- _Material supplied_

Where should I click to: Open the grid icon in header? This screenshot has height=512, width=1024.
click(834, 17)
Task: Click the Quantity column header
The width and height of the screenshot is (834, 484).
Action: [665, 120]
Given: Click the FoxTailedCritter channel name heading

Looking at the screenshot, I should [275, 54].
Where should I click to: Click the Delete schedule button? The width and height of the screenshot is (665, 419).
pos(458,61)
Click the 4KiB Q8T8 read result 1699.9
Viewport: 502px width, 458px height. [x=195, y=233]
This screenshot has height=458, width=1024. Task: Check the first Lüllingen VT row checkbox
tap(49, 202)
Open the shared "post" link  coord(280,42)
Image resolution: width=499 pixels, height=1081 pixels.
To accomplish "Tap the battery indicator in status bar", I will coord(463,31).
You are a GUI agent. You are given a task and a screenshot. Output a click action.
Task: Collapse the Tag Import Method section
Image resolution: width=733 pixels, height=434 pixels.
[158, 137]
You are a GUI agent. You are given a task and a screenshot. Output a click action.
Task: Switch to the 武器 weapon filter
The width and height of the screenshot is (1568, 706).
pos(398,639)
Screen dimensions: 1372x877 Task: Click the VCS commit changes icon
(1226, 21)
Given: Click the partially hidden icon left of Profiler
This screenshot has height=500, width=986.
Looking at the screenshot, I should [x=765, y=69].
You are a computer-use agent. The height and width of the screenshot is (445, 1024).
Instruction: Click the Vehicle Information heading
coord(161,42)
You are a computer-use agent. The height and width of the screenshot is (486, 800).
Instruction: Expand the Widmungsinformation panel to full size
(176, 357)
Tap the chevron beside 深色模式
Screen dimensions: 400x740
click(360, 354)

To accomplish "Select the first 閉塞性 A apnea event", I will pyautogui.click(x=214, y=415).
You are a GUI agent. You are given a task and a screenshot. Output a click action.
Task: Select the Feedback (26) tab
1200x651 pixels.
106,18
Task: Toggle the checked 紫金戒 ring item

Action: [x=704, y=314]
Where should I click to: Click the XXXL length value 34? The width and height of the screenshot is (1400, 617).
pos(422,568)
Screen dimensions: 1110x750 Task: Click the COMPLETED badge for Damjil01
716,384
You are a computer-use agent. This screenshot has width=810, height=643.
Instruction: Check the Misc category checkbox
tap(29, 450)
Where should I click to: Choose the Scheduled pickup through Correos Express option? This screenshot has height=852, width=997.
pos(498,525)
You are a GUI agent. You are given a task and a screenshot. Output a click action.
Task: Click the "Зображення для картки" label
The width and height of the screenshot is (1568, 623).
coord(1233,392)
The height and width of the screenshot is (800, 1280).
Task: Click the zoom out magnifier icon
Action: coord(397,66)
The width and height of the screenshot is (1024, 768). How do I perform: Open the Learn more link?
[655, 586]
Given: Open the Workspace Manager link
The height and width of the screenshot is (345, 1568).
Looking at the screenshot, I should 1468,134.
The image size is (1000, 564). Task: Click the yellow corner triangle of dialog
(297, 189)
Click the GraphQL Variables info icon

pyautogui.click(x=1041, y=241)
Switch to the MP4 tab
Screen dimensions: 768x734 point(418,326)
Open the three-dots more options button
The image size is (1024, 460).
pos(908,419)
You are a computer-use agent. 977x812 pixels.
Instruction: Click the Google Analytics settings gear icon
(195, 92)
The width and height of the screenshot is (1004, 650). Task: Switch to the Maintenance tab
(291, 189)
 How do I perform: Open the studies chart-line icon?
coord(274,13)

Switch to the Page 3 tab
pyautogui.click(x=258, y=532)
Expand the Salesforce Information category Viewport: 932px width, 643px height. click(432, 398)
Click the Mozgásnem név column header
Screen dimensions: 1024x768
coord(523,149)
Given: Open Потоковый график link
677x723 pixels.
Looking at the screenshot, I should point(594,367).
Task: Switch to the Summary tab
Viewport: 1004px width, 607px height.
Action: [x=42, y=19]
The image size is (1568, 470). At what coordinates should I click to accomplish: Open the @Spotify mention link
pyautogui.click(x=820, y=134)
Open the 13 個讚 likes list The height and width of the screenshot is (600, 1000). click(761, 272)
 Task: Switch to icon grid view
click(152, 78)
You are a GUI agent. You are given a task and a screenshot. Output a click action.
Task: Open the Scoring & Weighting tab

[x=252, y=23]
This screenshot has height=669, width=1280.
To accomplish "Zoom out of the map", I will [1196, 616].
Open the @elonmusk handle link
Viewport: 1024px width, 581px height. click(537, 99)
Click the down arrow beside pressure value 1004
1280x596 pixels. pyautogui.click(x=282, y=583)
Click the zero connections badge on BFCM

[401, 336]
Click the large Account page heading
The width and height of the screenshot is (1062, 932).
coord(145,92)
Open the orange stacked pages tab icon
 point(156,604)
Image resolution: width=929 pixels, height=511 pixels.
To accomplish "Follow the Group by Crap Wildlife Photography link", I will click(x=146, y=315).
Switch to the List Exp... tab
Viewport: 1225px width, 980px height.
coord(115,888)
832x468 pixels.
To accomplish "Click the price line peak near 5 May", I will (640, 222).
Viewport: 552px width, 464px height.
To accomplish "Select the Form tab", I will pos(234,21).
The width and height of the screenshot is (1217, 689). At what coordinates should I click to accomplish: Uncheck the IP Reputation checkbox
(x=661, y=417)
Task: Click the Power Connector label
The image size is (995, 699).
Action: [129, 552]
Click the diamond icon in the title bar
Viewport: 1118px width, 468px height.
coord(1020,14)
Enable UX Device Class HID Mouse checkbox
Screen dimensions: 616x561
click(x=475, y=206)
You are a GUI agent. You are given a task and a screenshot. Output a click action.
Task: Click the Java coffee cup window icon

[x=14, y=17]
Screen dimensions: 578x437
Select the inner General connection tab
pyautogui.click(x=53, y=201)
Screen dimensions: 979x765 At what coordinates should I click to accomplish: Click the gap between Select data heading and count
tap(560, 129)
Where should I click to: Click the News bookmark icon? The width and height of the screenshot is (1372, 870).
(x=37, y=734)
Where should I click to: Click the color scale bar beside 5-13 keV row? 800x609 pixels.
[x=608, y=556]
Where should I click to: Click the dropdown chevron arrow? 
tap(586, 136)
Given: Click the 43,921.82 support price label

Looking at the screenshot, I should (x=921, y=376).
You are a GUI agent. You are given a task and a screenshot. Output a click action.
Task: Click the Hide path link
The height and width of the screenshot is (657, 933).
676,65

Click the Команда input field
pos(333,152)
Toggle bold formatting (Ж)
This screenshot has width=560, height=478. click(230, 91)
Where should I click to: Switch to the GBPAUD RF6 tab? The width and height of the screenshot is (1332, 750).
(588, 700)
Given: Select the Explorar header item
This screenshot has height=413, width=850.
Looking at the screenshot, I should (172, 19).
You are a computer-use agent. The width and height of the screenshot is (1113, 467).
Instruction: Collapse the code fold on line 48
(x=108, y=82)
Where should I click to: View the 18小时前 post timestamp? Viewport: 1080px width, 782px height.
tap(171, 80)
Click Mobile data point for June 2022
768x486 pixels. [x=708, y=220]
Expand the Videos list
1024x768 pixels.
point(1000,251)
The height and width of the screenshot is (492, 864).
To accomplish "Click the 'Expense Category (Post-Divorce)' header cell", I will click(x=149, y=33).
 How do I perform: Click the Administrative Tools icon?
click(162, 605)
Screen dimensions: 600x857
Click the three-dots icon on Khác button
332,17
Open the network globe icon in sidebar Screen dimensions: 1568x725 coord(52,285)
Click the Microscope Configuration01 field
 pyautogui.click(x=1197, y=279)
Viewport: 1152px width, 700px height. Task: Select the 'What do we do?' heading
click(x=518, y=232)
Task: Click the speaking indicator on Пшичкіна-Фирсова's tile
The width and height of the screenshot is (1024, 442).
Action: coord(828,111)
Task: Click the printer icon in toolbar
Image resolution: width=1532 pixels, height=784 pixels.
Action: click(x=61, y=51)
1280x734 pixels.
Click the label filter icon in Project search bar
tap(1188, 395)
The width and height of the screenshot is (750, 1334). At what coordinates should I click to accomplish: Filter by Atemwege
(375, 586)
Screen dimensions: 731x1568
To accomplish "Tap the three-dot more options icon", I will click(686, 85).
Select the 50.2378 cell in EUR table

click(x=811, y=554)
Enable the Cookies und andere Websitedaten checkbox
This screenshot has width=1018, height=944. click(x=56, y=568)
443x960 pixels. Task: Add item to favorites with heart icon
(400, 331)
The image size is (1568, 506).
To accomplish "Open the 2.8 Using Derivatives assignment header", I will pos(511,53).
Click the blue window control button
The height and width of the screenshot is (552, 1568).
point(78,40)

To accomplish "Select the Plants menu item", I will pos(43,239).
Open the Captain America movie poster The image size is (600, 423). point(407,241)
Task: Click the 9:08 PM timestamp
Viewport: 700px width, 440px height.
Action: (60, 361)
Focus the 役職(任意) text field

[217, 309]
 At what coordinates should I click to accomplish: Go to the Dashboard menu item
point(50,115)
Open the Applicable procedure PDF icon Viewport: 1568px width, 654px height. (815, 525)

- _Goal of the exercise_
Search the data for "indicator" and list every line in which it occurs.

- _Answer section_
To accomplish "Tap the battery indicator in status bar", I will coord(463,31).
Task: Click the speaking indicator on Пшичкіна-Фирсова's tile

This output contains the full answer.